Question 3.10: Determine the molar volume of n-butane at 510 K and 25 bar b...
Determine the molar volume of n-butane at 510 K and 25 bar based on each of the following:
(a) The ideal-gas state.
(b) The generalized compressibility-factor correlation.
(c) Equation (3.57), with the generalized correlation for \widehat{B} .
Z = 1 + \frac{BP}{RT}= 1 + \left(\frac{BP_{c} }{RT_{C} } \right) \frac{P_{r} }{T_{r} }= 1 + \widehat{B} \frac{P_{r} }{T_{r} } (3.57)
(d) Equation (3.63), with the generalized correlations for \widehat{B} and \widehat{C} .
Z = 1 + \widehat{B}\frac{P_{r} }{T_{r}Z } + \widehat{C} (\frac{P_{r} }{T_{r}Z })^{2} (3.63)
(a) For the ideal-gas state,
V = \frac{RT}{P} = \frac{ ( 83.14 ) ( 510 )}{25} = 1696.1 cm^{3}· mo^{-1}
(b) With values of T_{c} and P_{c} given in Table B.1 of App. B,
T_{r} = \frac{510}{425.1} = 1200 P_{r} = \frac{25}{37.96}= 0.659
Interpolation in Tables D.1 and D.2 then provides:
Z^{0} = 0.865 Z^{1} = 0.038
By Eq. (3.53) with ω = 0.200,
Z = Z^{0} + ω Z^{1} = 0.865 + ( 0.200 ) ( 0.038 ) = 0.873
V = \frac{ZRT}{P} = \frac{ ( 0.873 ) ( 83.14 ) ( 510 )}{25} = 1480.7 cm^{3}· mol^{−1}
If Z^{1}, the secondary term, is neglected, Z = Z^{0} = 0.865. This two-parameter corresponding- states correlation yields V = 1467.1 cm^{3}· mol^{−1} , which is less than 1% lower than the value given by the three-parameter correlation.
(c) Values of B^{0} and B^{1} are given by Eqs. (3.61) and (3.62):
B^{0}= 0.083 − \frac{0.422}{T^{1.6}_{r} } (3.61)
B^{1} = 0.139 – \frac{0.1722}{T^{4.2}_{r}} (3.62)
B^{0}= −0.232 B^{1} = 0.059Equations (3.59) and (3.57) then yield:
\widehat{B} = B^{0}+ ω B^{1}= −0.232 + ( 0.200 ) ( 0.059 ) = −0.220
Z = 1+ ( −0.220 )\frac{0.659}{1.200}= 0.879
from which V = 1489.1 cm^{3}· mol^{−1} , a value less than 1% higher than that given by the full Lee/Kesler compressibility-factor correlation.

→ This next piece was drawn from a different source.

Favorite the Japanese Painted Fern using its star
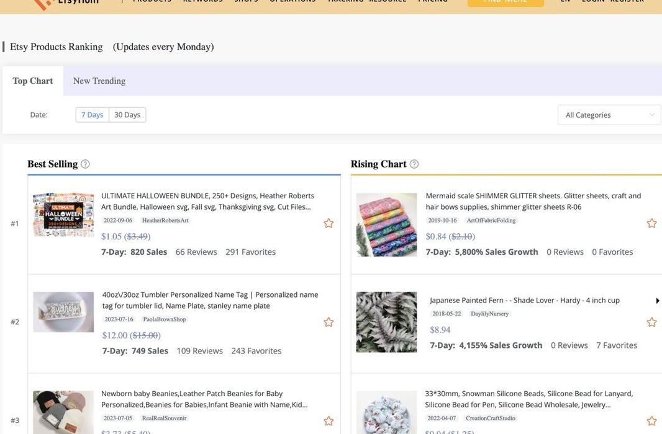Screen dimensions: 662x434 (651, 322)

(d) Values of C^{0} and C^{1} are given by Eqs. (3.66) and (3.67):
C^{0} = 0.01407 + \frac{ 0.02432}{T_{r}} – \frac{0.00313}{T^{10.5}_{r} } (3.66)
C^{1} = −0.02676 + \frac{ 0.05539}{T^{2.7}_{r}} – \frac{0.00242}{T^{10.5}_{r}} (3.67)
C^{0}= 0.0339 C^{1} = 0.0067Equation (3.65) then yields:
\widehat{C} =C^{0} + ωC^{1} = 0.0339 + ( 0.200 ) ( 0.0067 ) = 0.0352With this value of \widehat{C} and the value of \widehat{B} from part (c), Eq. (3.63) becomes,
Z = 1 + ( −0.220 )\left(\frac{0.659}{1.200Z} \right)+( 0.0352 ) \left(\frac{0.659}{1.200 Z} \right)^{2}
Solution for Z yields Z = 0.876 and V = 1485.8 cm^{3}· mol^{−1} . The value of V differs from that of part (c) by about 0.2%. An experimental value for V is 1480.7 cm^3·mol^–1. Significantly, the results of parts (b), (c), and (d) are in excellent agreement. Mutual agreement at these conditions is suggested by Fig. 3.13.